10 Jul Market update and issue of equity
Market update and issue of equity
21 June 2013
Jubilee, the JSE listed and AIM quoted Mine-to-Metals specialist, is pleased to announce a further update on the proposed acquisition by Jubilee of Platinum Australia Limited (“PLA”) (the “Transaction”) as well as the disposal of its non-core Ferro Alloy smelters to Global Renewable Energy (“GRE”) (“Divestment”).
Jubilee has received an unconditional approval from the Competition Commission of South Africa to proceed with the Transaction.
The PLA shareholder meeting to approve the Transaction is scheduled to be held on Wednesday, 31 July 2013.
The sale of 65% of Jubilee’s holding in Jubilee Smelting and Refining (Pty) Ltd (“JSR”) and 40% of Jubilee’s holding in PowerAlt to GRE for a cash consideration of USD9.066 million is expected to be completed by 31 July 2013.
Jubilee has received a non-refundable deposit payment of USD200,000 from GRE, in cash in addition to a cash payment of USD33,495 covering the interest on the Disposal consideration due as part of the extended settlement of the sale agreement (“Extended Settlement”) as announced on 19 June 2013.
GRE has also settled creditors and addressed the Expansion Capital required for the Smelter complex as required under the Extended Settlement to the value of ZAR7.2 million (GBP0.48 million).
The Expansion Capital for the Smelter complex is for the upgrade of the smelter off-gas systems to commence with the production of Ferrosilicon at the smelter complex.
The above payments are additional to the total disposal consideration value of USD14 million – which includes an option to sell the remaining holdings in PowerAlt and JSR for USD4.933 million.
Leon Coetzer, CEO of Jubilee, said:
“This is clearly an exciting period for the Company with both transactions progressing well within a currently challenging platinum sector.
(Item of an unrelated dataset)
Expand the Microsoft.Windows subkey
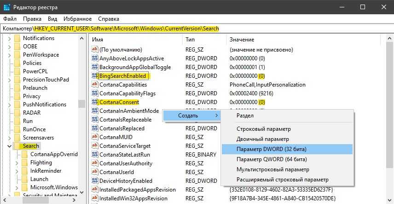Image resolution: width=394 pixels, height=204 pixels. pyautogui.click(x=17, y=187)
We are continuing to progress with the reshaping of our operations by refining our focus while also moving towards the completion of the PLA acquisition – which will significantly enhance our scale and capabilities.”
GRE is a newly formed investment holding company, whose shareholdings includes significant stakes in Harrison & White Investments (Pty) Limited (“H&W”), TBL, Moya Eco Power (Pty) Ltd, and will include PowerAlt and JSR assuming the Transaction completes as expected. GRE has a further indirect holding in PowerAlt due to the fact that H&W also holds a 30% stake in the power company. Jubilee retains a 35% interest in JSR and a 30% interest in PowerAlt after the Disposal and has a put option in place to sell its remaining share capital in the companies.
GRE is providing equity finance to help fund a USD15 billion cross border wind turbine power generation project between South African and Lesotho.
The Lesotho Highlands Power Project (LHPP) will generate 6,000 megawatts of wind power and 4,000 megawatts of pump storage – equivalent to nearly one-tenth of South Africa’s total current energy supply.
The project includes the local manufacturing of components for the wind turbines. JSR at the Middelburg Smelting complex has been targeted by GRE for the smelting and manufacturing of the components.
Shareholders are referred to announcements dated 28 May, 3 June and 19 June 2013 in relation to the Sale of Shares agreement (“Agreement”) with GRE, in terms of which GRE has agreed to acquire the issued share capital of JSR, a wholly owned subsidiary of Jubilee and the 70% of the issued share capital of Power Alt (Pty) Ltd (“PowerAlt”) owned by Jubilee for an aggregate cash consideration of USD14 million.
The Divestment may be executed over two tranches, namely a disposal which includes the sale of 65% of the issued share capital of JSR and 40% of the issued share capital of PowerAlt for a cash consideration of USD9.066 million and an option whereby Jubilee retains an exclusive put option to sell the remaining share capital held by the Company in JSR and PowerAlt for a cash consideration of USD4.933 million.
Issue of Equity
Jubilee is also issuing 1,192,191 ordinary shares of 1 pence each to YA Global Master SPV, Ltd (“YA”) pursuant to a SEDA advance notice dated 3 July 2013 for an amount of GBP70,163. It is expected that these shares will be listed on the JSE and admitted to trading on AIM on or about 16 July 2013.
The total issued share capital of the Company will be 356,335,215 following the issue of equity. The Company holds no ordinary shares in treasury.